J’attendais des éclaircissements sur les incohérences de la politique gouvernementale concernant l’agriculture. Sur la forme, j’ai trouvé que Nicolas Hulot était à l’écoute, c’était un débat constructif. Mais il a botté en touche sur de multiples sujets notamment sur l’interdiction du glyphosate. Le gouvernement a décidé d’interdire ce pesticide sous trois ans sans nous proposer d’alternative. Il n’a rien anticipé et nous n’avons pas eu voix au chapitre alors qu’on est les premiers concernés.
On vous décrit comme pro-glyphosate et anti-ONG, n'y a-t-il pas un fossé entre vos positions et celles des consommateurs ?
Aujourd’hui, on cède au sensationnalisme, à l’émotion. Quand une agricultrice comme moi vient sur un plateau, en parlant avec pragmatisme, en nuançant, c’est forcément moins vendeur que d’affirmer qu’on a trouvé du glyphosate dans les urines (selon une étude de Générations futures, ndr). On me décrit comme anti-ONG et pro-OGM parce qu’on a besoin de cataloguer les individus. Moi, ça ne m’intéresse pas. Je ne suis pas allée dans cette émission pour "casser Hulot" mais pour pointer des incohérences et mettre en lumière notre quotidien.
Pourquoi ne pouvez-vous pas vous passer du glyphosate ?
On peut mais il faut des alternatives ! Aujourd’hui on l’utilise sur des intercultures, c’est-à-dire une période comprise entre deux cultures principales, quand il y a des repousses et seulement entre un litre et un litre et demi par hectare. Au Canada, c’est plutôt quatre litres et directement sur le blé avant la moisson. On en a déjà une utilisation raisonnée. Les chercheurs eux-mêmes commencent seulement à enquêter sur des alternatives, on n’en aura pas de viable avant 10 ans. Pourquoi on se précipite pour l’agriculture alors qu’on laisse le temps au secteur du nucléaire, par exemple, pour changer de modèle ?

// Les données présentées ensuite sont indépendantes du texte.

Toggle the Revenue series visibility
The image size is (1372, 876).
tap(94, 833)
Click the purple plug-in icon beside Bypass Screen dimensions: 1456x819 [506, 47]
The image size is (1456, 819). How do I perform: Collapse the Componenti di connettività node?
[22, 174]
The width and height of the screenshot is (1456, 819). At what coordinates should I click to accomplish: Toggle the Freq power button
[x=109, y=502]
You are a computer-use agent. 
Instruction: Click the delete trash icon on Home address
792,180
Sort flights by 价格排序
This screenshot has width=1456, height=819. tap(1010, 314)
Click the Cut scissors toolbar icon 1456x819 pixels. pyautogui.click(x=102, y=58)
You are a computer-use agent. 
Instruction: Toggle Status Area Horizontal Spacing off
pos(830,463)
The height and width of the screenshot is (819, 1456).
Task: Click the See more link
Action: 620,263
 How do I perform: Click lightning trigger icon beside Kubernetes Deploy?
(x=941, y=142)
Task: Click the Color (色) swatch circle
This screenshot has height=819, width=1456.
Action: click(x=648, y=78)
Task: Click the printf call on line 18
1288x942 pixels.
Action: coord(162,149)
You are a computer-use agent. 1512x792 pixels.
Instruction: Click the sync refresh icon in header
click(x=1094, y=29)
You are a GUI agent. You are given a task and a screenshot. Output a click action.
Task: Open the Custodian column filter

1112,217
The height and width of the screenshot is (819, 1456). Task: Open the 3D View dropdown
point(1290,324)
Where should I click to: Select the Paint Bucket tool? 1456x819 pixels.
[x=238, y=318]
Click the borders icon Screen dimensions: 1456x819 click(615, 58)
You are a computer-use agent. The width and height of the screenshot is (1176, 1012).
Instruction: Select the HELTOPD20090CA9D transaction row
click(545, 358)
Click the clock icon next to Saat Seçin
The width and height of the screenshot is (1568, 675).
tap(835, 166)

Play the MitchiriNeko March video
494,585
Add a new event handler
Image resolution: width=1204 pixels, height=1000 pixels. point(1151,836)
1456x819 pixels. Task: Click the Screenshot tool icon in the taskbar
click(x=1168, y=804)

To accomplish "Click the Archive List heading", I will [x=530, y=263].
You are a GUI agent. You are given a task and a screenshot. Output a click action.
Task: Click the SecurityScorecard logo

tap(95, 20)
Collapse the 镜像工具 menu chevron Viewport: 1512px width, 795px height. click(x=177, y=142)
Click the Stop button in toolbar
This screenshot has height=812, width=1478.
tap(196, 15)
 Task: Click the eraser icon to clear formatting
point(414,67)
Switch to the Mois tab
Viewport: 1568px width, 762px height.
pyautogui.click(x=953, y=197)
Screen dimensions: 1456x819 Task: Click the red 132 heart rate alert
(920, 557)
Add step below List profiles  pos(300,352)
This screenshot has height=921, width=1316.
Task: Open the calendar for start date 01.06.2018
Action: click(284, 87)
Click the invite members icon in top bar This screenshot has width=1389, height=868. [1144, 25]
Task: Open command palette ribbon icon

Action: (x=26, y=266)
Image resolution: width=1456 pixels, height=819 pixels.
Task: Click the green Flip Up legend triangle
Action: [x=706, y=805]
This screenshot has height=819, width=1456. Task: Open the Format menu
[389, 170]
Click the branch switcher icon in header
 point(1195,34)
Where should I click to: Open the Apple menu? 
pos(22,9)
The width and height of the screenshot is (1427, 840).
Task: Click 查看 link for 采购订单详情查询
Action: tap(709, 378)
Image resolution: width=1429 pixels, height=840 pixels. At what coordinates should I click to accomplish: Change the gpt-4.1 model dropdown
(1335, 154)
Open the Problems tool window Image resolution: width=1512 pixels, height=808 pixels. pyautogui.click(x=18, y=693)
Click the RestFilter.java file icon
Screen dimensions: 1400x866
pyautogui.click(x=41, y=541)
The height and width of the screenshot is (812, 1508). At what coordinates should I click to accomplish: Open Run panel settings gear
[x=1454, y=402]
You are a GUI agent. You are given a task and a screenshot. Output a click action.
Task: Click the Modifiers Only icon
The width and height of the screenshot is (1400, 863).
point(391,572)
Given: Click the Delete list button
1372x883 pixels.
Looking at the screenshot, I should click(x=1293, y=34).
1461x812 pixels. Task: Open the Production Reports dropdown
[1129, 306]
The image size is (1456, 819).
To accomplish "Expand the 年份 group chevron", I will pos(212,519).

Vous vous sentez stigmatisée ?
On a l’impression d’être considérés comme des empoisonneurs. Si on veut une agriculture moins pesticidée, dans ce cas, il faut fermer les frontières. L’État français a interdit le diméthoate, un pesticide qui permet de lutter contre les maladies des cerisiers. Résultat, en France, 40 % des cerisiers ont dû être coupés parce qu’ils étaient attaqués par des larves. La France a donc importé des cerises espagnoles, italiennes ou turques qui sont largement imprégnées de ce pesticide. Quel est l’intérêt pour les agriculteurs et les consommateurs français ? On nous demande tout à la fois, d’avoir des produits de toutes les saisons, de vendre à des prix bas et en même temps de réduire les pesticides mais personne n’est prêt à financer cette transition. Il n’y a pas de cohérence, surtout dans les actes d’achats.
Propos recueillis par Marina Fabre @fabre_marina
*Céline Imart est à la tête d'une exploitation céréalière dans le Tarn, elle est vice-présidente du syndicat des Jeunes Agriculteurs.